Ce qui est hilarant c’est qu’il suffit de regarder l’histoire de l’humanité, et ce que les religions ont provoqué comme horreurs … et le font encore aujourd’hui (coucou les décapités par Daesh, coucou les victimes des curés pédophiles, coucou les femmes lapidées, coucou les homosexuels assassinés …), et là franchement je ne m’explique pas comment quelqu’un peut encore oser inverser les choses et faire comme si le problème c’est les gros méchants qui luttent contre ces religions … non mais y a bien un mouvement masculiniste hein, alors de là à voir des religieux qui se victimisent parce qu’on n’accepte pas qu’ils imposent leurs lois millénaires à des gens qui n’ont parfois rien demandé (les gamines voilées de 6 ans en Seine Saint Denis n’ont sûrement pas donné leur consentement pour être voilées ..) … est-ce que c’est necessaire de rappeler qu’un des principe d’une religion c’est de s’étendre, et d’imposer sa loi là où vivent ses suiveurs ? Bon, on est peut-être légitimes, ceux qui refusent les religions, de ne pas vouloir se voir imposer leurs règles .. Si nos grands-mères ou arrière grands-mères ont été obligées de mener des vies de bigotes, de pas faire de sexe avant le mariage, de pas pouvoir divorcer, de pas pouvoir avorter légalement, de pas s’habiller comme elles le veulent, on a peut-être envie d’avoir une vie différente, un peu plus éloignée du système patriarcale, pillier central de tous les monothéismes.
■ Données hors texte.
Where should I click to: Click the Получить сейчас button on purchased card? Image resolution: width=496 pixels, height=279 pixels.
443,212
mort aux lois, états, religions
« Pour un pluraliste, la position à adopter ne devrait pas faire l’ombre d’un doute : il faut sans hésitation prendre la défense des Iraniennes qui, avec un courage inouï, retirent leur hijab dans les rues de Téhéran et s’exposent à des sanctions sévères de la part des « gardiens de la révolution ». Ces femmes ont notre soutien et notre affection. L’une des premières décisions de ce régime théocratique et autoritaire, en 1979, a été d’instaurer un contrôle sur le corps des femmes, sur leur habillement et leur apparence. Il faut donc espérer que la campagne actuelle #WhiteWednesday prenne de l’ampleur et aboutisse à faire respecter le droit élémentaire des femmes de se vêtir en public comme elles l’entendent »
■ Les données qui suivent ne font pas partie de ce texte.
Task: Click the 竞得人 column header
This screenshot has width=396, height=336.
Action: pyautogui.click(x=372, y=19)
Éclair de lucidité pour une fois chez l’UJFP il était temps… On ne peut pas en dire autant chez certains de leurs camarades avec qui ils donnent souvent des conférences ou des débats
Une Iranienne féministe
« Pour les démocrates, pluralistes et progressistes, le mot d’ordre devrait donc être : « Enlever le hijab en Iran, le porter en France : défendre partout l’autonomie des femmes ! » »
Nous ne sommes définitivement pas dans le même camp. Indymedia Nantes est gérée de façon très inquiétante et anti-emancipatrice.
c’est marrant quand même tous ces gens qui veulent « émanciper » d’autres gens malgré elleux… on doit pas avoir le même dico…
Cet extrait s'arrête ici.